● **Task instructions**
What follows is a listing. Write it all out exactly.

● **Recorded data**

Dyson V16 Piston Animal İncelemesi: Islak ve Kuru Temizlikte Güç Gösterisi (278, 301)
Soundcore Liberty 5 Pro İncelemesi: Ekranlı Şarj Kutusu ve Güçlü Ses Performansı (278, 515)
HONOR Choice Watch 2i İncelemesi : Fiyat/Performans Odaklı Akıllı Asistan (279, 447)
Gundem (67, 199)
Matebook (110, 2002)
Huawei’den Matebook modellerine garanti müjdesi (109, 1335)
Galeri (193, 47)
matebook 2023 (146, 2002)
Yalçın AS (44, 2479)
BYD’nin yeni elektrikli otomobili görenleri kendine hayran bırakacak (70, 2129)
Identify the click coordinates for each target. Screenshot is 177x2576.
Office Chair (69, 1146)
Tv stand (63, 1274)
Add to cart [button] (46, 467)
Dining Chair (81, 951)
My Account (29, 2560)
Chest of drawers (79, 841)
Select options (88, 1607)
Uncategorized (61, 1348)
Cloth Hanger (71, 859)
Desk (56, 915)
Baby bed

● **Reply to the task**
Dyson V16 Piston Animal İncelemesi: Islak ve Kuru Temizlikte Güç Gösterisi (278, 301)
Soundcore Liberty 5 Pro İncelemesi: Ekranlı Şarj Kutusu ve Güçlü Ses Performansı (278, 515)
HONOR Choice Watch 2i İncelemesi : Fiyat/Performans Odaklı Akıllı Asistan (279, 447)
Gundem (67, 199)
Matebook (110, 2002)
Huawei’den Matebook modellerine garanti müjdesi (109, 1335)
Galeri (193, 47)
matebook 2023 (146, 2002)
Yalçın AS (44, 2479)
BYD’nin yeni elektrikli otomobili görenleri kendine hayran bırakacak (70, 2129)
Identify the click coordinates for each target. Screenshot is 177x2576.
Office Chair (69, 1146)
Tv stand (63, 1274)
Add to cart [button] (46, 467)
Dining Chair (81, 951)
My Account (29, 2560)
Chest of drawers (79, 841)
Select options (88, 1607)
Uncategorized (61, 1348)
Cloth Hanger (71, 859)
Desk (56, 915)
Baby bed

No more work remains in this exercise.